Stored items
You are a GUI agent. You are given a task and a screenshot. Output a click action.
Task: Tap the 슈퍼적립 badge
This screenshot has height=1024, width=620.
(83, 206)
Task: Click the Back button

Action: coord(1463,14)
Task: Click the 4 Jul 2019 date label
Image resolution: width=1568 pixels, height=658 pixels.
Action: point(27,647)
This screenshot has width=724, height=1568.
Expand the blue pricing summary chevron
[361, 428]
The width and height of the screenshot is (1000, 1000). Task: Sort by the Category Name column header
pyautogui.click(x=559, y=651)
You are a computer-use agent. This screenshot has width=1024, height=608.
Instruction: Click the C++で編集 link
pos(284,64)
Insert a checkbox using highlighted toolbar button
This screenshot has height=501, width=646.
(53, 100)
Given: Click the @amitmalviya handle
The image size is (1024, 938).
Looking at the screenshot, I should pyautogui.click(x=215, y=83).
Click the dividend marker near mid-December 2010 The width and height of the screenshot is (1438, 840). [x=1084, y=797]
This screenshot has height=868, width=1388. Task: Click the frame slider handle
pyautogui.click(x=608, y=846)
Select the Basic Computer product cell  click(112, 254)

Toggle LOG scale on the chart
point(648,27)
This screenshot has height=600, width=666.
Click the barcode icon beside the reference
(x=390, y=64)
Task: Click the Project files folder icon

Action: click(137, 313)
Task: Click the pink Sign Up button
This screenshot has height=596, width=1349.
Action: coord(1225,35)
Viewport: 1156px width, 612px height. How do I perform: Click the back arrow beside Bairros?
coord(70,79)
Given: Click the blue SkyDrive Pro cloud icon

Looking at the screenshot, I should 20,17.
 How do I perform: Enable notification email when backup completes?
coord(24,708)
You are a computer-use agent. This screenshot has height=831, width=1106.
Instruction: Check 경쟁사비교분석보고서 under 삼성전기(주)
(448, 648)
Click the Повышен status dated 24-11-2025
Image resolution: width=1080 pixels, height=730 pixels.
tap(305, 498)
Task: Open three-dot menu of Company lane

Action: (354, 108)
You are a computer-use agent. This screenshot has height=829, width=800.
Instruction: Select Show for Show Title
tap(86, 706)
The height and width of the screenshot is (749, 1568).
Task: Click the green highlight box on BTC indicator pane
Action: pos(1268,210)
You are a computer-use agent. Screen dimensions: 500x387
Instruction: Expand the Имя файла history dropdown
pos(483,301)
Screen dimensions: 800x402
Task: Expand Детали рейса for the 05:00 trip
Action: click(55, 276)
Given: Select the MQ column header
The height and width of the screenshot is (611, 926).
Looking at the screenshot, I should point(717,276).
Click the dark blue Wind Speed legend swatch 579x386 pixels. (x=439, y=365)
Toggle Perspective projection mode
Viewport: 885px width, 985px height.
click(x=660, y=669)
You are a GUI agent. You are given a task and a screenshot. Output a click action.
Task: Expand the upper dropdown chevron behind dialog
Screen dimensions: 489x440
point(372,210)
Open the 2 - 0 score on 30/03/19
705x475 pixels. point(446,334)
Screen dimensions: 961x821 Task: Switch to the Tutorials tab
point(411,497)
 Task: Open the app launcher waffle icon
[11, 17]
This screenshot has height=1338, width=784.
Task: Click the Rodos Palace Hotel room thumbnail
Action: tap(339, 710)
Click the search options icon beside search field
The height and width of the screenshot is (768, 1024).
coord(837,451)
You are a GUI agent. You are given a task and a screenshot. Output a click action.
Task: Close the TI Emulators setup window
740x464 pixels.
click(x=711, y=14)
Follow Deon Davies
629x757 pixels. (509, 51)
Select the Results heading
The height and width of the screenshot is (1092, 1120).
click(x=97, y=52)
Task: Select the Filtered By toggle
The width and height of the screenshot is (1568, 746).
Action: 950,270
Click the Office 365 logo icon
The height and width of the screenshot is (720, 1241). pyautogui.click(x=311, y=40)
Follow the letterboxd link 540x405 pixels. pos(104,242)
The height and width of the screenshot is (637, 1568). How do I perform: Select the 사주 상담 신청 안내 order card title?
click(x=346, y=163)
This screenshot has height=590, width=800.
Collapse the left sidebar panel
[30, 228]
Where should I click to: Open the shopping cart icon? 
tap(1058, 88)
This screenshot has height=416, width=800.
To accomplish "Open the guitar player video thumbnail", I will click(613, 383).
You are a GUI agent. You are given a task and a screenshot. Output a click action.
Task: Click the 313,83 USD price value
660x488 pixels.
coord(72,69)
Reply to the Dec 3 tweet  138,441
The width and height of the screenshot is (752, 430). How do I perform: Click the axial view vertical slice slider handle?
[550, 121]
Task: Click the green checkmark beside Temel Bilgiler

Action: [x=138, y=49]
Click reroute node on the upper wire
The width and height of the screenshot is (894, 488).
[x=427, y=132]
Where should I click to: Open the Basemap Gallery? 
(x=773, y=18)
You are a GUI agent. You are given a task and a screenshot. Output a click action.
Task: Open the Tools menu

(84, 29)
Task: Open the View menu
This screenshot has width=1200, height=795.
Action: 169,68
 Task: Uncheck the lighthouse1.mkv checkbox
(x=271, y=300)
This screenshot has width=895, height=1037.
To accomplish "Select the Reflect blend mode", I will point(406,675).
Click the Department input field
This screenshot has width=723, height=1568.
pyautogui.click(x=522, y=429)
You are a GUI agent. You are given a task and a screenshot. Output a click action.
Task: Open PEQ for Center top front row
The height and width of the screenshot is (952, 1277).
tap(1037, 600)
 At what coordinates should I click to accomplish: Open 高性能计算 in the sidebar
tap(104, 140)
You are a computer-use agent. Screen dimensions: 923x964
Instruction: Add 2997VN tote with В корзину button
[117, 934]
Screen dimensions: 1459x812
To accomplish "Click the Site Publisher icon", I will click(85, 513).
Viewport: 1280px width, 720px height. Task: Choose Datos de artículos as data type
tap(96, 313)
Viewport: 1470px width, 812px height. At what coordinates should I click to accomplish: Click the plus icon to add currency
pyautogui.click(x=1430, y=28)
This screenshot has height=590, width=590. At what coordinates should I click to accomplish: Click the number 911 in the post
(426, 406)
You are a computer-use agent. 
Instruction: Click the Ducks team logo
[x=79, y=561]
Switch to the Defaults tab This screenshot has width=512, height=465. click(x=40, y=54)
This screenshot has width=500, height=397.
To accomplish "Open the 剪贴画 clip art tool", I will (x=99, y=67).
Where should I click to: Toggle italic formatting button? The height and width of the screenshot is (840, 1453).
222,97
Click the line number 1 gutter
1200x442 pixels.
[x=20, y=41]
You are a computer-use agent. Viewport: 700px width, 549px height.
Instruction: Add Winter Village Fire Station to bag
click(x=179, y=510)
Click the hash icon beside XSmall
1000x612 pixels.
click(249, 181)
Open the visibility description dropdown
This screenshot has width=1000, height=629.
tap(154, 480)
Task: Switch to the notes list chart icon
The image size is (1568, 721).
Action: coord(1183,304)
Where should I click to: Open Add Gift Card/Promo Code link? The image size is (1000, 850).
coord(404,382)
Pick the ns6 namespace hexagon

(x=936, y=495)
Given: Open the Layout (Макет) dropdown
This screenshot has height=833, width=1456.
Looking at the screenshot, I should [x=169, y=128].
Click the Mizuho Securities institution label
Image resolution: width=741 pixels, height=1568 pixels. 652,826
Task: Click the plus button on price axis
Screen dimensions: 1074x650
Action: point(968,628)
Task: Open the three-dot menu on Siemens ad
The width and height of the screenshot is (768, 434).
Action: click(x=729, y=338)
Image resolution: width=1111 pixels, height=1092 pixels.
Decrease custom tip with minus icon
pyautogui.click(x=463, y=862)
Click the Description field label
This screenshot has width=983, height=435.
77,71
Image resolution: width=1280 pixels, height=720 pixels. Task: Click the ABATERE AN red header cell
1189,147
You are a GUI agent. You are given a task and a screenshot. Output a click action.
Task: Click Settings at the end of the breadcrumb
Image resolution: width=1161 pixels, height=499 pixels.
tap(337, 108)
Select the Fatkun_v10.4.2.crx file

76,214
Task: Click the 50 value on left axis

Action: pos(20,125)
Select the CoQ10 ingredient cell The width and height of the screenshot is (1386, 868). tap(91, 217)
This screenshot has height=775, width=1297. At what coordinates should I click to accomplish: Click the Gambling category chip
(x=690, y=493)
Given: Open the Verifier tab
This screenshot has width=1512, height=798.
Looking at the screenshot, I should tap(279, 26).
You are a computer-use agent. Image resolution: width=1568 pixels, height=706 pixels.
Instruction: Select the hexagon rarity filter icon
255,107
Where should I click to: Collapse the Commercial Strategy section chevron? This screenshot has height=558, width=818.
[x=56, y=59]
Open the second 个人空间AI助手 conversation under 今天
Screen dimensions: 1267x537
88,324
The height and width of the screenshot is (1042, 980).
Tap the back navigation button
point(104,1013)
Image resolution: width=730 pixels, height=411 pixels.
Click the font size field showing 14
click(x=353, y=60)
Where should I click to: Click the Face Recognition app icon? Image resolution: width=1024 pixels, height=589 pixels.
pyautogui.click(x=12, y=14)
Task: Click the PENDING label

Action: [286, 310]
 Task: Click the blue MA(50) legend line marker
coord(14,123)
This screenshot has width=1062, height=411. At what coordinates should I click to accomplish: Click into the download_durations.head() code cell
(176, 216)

● **WORK REQUIRED**
Return a word-for-word copy of the lines above from the one holding "Collapse the left sidebar panel" through the one holding "This screenshot has width=895, height=1037.", with both of them included and nothing besides.

● **YOUR SOLUTION**
Collapse the left sidebar panel
[30, 228]
Where should I click to: Open the shopping cart icon? 
tap(1058, 88)
This screenshot has height=416, width=800.
To accomplish "Open the guitar player video thumbnail", I will click(613, 383).
You are a GUI agent. You are given a task and a screenshot. Output a click action.
Task: Click the 313,83 USD price value
660x488 pixels.
coord(72,69)
Reply to the Dec 3 tweet  138,441
The width and height of the screenshot is (752, 430). How do I perform: Click the axial view vertical slice slider handle?
[550, 121]
Task: Click the green checkmark beside Temel Bilgiler

Action: [x=138, y=49]
Click reroute node on the upper wire
The width and height of the screenshot is (894, 488).
[x=427, y=132]
Where should I click to: Open the Basemap Gallery? 
(x=773, y=18)
You are a GUI agent. You are given a task and a screenshot. Output a click action.
Task: Open the Tools menu

(84, 29)
Task: Open the View menu
This screenshot has width=1200, height=795.
Action: 169,68
 Task: Uncheck the lighthouse1.mkv checkbox
(x=271, y=300)
This screenshot has width=895, height=1037.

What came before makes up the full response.